Let me stop for a moment to tell you why.
Porcini is a term I use loosely to describe all large, firm boletes — Boletus edulis, B. grandedulis, B. rex-veris, Butyriboletus primiregius, Butyriboletus autumniregius, B. rubriceps, B. subcaerulescens, and the like. They have many names all over the world: Cepes, steinpilze, penny buns, borowiki, yamadoritake. Porcini is Italian, and is most common here in the United States.
They are large, heavy, firm when young, and have the Platonic Ideal of what a woodsy mushroom should smell like. They range from musky-meaty to mild in flavor, and are arguably better rehydrated after drying.
Porcini play a starring role in some of my recipes, notably porcini risotto and mushroom ravioli, and a supporting role in many, many other recipes, from pasta sauce to stews to risotto. I grind their spongy parts (boletes don’t have gills, they have spongy pores) after drying to make porcini powder, which adds an intense hit of umami to anything I put it in or on. It’s why my seared venison is better than yours; I dust the meat with it as it rests.
Their shape is what we all think of as “mushroom shape” and the little buttons are as good as a steak. They can be preserved in oil, or dried, or sautéed, then frozen.
In short, they are a foundational ingredient in my personal cuisine.
After weeks of largely fruitless searching for porcini, the drive up and back from the mountains began to feel like a commute. And while yes, I’d usually come home with morels — they’re easy this year — porcini would range from zero to maybe two. The Golden Road seemed dead.
And then, on June 5, something weird happened: It rained.
California doesn’t normally get measurable rain in June, so this was a godsend. It meant that not only would the morels continue, but maybe, just maybe, the porcini would finally show.
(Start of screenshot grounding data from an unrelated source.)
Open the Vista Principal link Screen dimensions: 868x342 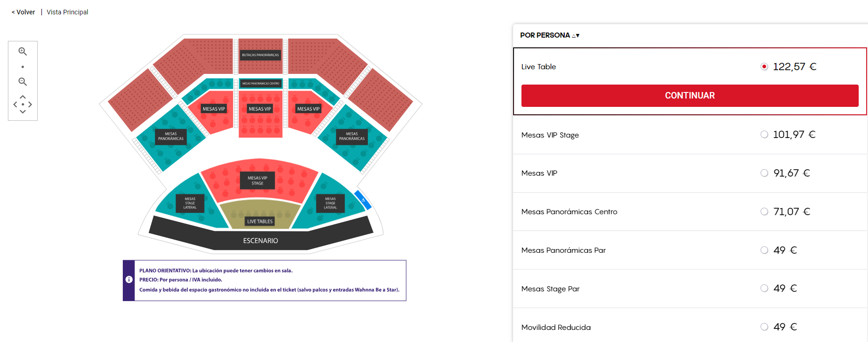(67, 12)
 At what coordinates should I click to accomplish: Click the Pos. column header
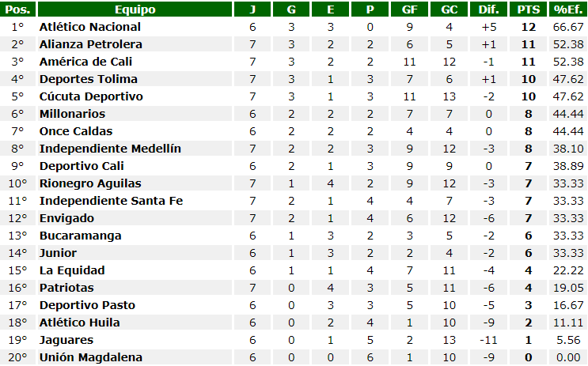tap(18, 9)
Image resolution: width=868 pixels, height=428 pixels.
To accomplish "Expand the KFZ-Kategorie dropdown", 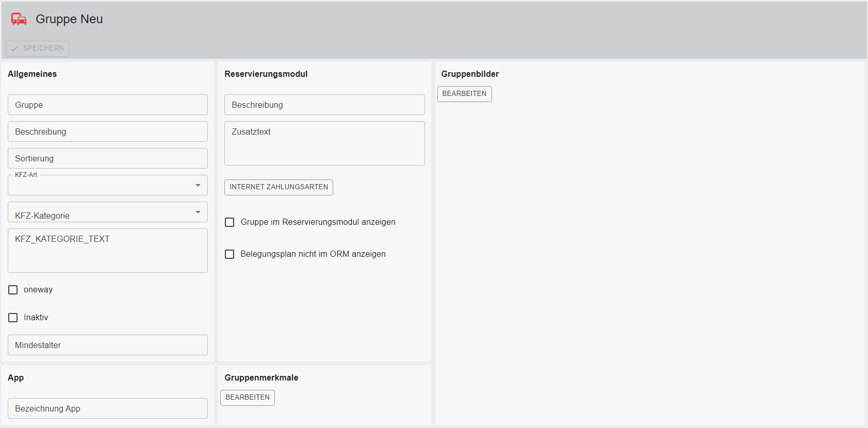I will click(107, 212).
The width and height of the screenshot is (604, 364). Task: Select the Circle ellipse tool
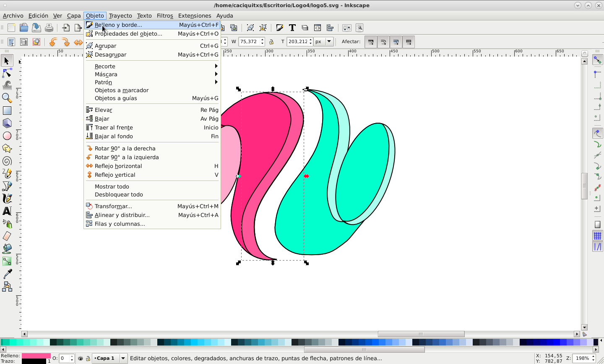point(7,136)
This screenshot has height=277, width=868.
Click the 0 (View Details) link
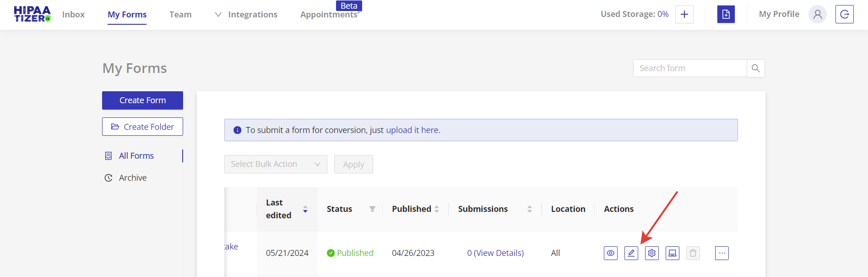[x=495, y=253]
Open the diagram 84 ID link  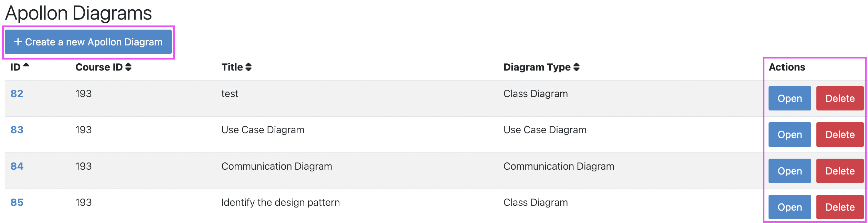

Sure enough, I got wind that Joe found a few while picking on that rainy Sunday. That meant that the porcini were just late, because clearly they are not so fast that they’d fruit because of a rain that was still happening. Now, maybe, just maybe, it really was on.
That Wednesday I went up to The Spot. I gridded it out, walking back and forth for hours. This is when I saw the gold miner. And this is when I realized that the Golden Road was, indeed, dead. I’d found a dozen nice porcini that day, but none along the Golden Road or anywhere near it. Why? It had burned. Not severely, but severely enough. Porcini don’t like fire.
Only in the few areas spared by fire were there porcini. Not the bonanza of 2020, but a decent haul once I returned again the following Sunday — another weird, rainy day.
The reason I tell you all this is to show you that you need to trust yourself sometimes.
Everyone reading this is good at something. Everyone has been in a situation where you know a thing should be happening, but isn’t. Be patient. It will happen.
If you are training for a race, doing what you need to do, resting when you need to rest, the fitness will come. Just maybe not at the exact moment you expect. If you are in a tree stand waiting for a buck you’ve patterned to walk by in range, it will happen. No one knows when, but put in the time, and that buck will show himself. And if you are a gold miner, you know you’ll eventually see that shine at the bottom of your pan. The timing just has to be right.
The other point to all this is that we all need to have the flexibility of mind to adjust to new data, new conditions. Golden Road may be dead. My honey hole may be no more, at least for the foreseeable future. And that sucks. But it is what it is. Find new spots, in this case those that have not burned. Put in the time, and the miles, and the homework.
Trust the process. It’ll happen.
Thanks Hank.A week or two away from Porcini in Vermont . The rain is promising.
My daughter has lived in Italy since 1998, and until Covid I'd visit once a year. One year when she lived in Pisa, she prepared for my visit by asking her regular greengrocer to save the best porcini to cook for her mom. (She's a killer cook.) They were huge, flavorful, miraculous. I nearly cried with pleasure and gratitude.